Foram muitas as vezes em que vi o leite a passar de caneca em caneca durante a infância, em que fiquei nauseada com natas indesejadas, em que queimei a língua. Com ou sem sorte, as crianças de hoje raramente passam pelo mesmo.
A sua vida, em alguns aspetos, decorre inevitavelmente numa espécie de micro-ondas, de forma igual e previsível.
Muitas das situações que ocorriam naturalmente e com regularidade, causando-nos uma série de contratempos e aborrecimentos, obrigando-nos a fazer escolhas e a encontrar soluções ou alternativas, passaram à história com o uso das tecnologias.
Todos estes imprevistos, como o leite demasiado quente, frio ou cheio de natas; a espera pelo episódio seguinte da nossa série favorita que só acontecia na semana seguinte; os encontros feitos de véspera que não precisavam de ser confirmados 50 vezes e que por vezes implicavam intermináveis horas de incerteza; os enganos a encontrar caminhos que nos levavam a outros novos ou o autocarro que não sabíamos se já tinha passado ou se ainda ia passar, faziam parte da nossa experiência. Era um mundo de incógnitas e frustrações, para as quais tínhamos de encontrar alternativas. Com que lidávamos constantemente e que nos preparavam para a imprevisibilidade da vida noutras situações que implicavam mais do que queimar a língua.

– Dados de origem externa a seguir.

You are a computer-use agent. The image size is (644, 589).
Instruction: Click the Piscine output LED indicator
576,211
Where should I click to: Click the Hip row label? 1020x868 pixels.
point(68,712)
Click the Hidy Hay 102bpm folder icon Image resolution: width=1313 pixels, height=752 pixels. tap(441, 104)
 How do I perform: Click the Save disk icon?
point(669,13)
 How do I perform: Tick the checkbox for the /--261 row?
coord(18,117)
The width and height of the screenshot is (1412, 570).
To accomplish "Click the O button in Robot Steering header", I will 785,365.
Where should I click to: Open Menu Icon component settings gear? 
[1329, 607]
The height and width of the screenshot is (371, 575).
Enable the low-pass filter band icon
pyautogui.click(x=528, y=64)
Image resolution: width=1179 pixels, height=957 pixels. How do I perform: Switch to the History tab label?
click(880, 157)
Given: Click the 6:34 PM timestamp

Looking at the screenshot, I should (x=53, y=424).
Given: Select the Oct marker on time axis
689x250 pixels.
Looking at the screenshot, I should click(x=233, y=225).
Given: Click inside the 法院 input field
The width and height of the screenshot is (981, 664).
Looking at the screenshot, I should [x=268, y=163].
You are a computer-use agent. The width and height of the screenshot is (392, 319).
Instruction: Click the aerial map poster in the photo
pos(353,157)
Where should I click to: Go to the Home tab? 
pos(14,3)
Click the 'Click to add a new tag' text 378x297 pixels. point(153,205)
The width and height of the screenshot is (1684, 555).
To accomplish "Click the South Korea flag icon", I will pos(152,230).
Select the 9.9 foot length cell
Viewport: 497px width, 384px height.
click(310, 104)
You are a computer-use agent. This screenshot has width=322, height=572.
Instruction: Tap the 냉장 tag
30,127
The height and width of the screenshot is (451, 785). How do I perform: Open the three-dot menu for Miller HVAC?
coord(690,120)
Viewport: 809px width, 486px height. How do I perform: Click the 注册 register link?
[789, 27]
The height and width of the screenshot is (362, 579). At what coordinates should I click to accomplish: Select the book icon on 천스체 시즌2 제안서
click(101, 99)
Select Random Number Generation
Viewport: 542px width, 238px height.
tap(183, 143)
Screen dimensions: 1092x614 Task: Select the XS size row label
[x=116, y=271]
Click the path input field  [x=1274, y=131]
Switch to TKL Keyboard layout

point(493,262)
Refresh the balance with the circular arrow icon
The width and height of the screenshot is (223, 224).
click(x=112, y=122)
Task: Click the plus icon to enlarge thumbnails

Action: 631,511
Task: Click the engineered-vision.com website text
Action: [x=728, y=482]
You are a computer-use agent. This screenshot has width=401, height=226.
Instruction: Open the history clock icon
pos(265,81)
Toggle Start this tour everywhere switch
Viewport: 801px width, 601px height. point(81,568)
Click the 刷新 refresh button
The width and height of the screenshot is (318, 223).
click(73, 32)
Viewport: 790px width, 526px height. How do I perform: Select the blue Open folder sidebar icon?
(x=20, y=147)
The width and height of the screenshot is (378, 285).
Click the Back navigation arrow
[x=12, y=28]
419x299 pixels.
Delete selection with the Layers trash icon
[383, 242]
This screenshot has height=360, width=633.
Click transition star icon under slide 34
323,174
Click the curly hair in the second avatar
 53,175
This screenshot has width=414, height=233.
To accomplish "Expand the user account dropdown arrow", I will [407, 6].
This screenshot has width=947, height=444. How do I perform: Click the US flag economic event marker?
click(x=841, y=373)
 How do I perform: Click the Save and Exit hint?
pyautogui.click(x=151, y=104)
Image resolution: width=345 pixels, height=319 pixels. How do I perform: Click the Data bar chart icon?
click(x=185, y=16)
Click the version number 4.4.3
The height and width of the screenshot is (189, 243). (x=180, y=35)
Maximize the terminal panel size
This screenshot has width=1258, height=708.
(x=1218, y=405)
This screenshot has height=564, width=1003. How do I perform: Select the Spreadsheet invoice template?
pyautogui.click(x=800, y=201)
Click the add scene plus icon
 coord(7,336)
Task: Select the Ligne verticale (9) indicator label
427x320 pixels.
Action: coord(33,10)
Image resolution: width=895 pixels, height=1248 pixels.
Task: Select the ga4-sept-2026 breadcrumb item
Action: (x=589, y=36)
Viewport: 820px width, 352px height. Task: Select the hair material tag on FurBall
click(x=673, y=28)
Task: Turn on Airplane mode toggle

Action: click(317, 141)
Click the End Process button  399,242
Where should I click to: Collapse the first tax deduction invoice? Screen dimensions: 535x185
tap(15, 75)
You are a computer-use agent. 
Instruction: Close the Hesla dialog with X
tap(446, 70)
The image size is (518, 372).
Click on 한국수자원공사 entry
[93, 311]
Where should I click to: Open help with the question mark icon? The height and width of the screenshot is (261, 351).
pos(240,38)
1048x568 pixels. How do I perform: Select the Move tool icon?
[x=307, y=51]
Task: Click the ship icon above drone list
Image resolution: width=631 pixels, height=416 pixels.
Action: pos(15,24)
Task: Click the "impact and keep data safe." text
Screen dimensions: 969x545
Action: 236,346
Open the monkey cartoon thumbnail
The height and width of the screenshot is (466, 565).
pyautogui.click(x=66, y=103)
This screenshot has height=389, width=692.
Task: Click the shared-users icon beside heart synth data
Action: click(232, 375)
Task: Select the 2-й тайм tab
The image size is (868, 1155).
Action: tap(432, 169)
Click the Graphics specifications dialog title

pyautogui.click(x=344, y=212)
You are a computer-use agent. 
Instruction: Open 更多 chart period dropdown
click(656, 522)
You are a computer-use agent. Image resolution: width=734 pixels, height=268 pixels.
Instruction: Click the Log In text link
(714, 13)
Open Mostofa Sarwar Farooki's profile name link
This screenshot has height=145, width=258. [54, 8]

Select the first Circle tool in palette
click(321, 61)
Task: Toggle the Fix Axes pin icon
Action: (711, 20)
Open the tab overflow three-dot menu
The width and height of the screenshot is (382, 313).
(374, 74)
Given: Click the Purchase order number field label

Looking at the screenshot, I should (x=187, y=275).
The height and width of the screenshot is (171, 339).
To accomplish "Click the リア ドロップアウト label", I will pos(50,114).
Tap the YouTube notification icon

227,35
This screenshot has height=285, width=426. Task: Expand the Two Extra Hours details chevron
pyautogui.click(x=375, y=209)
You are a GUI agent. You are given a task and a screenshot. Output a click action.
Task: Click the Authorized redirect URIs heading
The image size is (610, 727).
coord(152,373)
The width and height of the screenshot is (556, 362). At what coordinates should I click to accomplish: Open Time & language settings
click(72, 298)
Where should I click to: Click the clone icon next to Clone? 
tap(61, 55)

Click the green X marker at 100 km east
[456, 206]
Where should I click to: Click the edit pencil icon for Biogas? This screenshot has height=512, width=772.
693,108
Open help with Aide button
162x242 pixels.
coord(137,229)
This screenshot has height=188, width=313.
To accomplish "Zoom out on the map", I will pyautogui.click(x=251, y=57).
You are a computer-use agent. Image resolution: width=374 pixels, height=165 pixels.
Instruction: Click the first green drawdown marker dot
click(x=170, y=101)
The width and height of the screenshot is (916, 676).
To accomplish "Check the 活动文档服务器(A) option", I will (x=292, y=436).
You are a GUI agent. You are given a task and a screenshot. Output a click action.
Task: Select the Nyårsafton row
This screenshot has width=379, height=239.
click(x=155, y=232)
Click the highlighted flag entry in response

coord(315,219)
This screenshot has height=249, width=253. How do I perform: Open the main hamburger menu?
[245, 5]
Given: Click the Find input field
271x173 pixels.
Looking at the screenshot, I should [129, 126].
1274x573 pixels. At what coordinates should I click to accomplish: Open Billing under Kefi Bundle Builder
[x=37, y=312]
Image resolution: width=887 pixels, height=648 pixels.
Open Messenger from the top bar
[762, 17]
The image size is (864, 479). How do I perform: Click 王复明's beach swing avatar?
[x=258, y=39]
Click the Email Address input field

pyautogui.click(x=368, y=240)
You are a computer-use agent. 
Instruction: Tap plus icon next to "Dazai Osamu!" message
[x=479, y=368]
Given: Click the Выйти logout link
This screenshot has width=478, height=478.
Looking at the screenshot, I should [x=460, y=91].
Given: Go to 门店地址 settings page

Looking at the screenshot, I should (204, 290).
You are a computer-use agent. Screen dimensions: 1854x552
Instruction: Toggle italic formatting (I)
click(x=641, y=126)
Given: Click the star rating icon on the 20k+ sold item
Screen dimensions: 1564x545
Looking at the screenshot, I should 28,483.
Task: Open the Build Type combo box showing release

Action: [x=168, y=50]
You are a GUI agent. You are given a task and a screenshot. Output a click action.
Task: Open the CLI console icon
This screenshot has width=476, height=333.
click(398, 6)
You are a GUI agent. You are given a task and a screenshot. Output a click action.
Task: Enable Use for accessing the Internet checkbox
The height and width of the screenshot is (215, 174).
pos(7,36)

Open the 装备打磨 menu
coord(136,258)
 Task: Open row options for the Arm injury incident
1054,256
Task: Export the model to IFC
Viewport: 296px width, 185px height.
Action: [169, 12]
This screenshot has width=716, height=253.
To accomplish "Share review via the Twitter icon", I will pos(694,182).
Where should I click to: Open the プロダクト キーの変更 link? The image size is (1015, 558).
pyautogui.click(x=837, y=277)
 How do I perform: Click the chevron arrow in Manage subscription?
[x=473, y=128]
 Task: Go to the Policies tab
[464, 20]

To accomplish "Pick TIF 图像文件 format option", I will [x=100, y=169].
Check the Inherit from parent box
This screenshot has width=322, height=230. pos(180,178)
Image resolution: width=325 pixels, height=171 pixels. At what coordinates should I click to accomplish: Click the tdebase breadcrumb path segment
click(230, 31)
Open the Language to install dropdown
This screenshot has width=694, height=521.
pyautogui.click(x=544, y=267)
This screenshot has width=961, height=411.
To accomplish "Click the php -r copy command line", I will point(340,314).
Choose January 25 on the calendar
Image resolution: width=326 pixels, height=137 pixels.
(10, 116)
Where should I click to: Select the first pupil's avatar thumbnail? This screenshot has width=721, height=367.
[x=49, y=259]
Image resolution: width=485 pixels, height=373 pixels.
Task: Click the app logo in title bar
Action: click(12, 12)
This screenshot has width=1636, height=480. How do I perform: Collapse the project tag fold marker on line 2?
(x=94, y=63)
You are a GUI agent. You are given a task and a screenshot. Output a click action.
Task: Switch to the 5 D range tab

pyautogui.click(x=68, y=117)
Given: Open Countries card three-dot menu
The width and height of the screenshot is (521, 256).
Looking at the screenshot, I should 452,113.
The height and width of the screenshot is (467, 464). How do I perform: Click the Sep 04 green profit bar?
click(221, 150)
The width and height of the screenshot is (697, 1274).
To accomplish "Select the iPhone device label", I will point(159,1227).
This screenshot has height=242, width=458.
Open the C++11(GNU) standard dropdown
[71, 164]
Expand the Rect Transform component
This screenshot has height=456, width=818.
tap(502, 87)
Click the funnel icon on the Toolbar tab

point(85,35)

E por isso, quando os jovens chocam com inconvenientes, ou com alguma situação imprevista, nem sempre têm as ferramentas certas bem limadas. E, por vezes, a insegurança e a ansiedade abatem-se sobre eles de forma implacável e por vezes paralisante.
Não há dúvida de que a tecnologia nos trouxe uma série de confortos e de benefícios, para além do leite sem natas. Mas, em troca, roubou-nos algumas capacidades, como a de reagir à frustração ou ao inesperado, o que pode limitar o desenvolvimento emocional quando somos confrontados com situações que escapam ao nosso controlo.
É neste contexto que os adultos que ainda viveram no tempo em que a incerteza imperava têm o dever de reequilibrar a balança entre o suporte da tecnologia e a promoção da autonomia emocional.
Se o leite for sempre servido à temperatura ideal, sem alterações ou percalços, é natural que, quando chegar um pouco mais quente e se queimarem pela primeira vez nos imprevistos da vida, não saibam como reagir.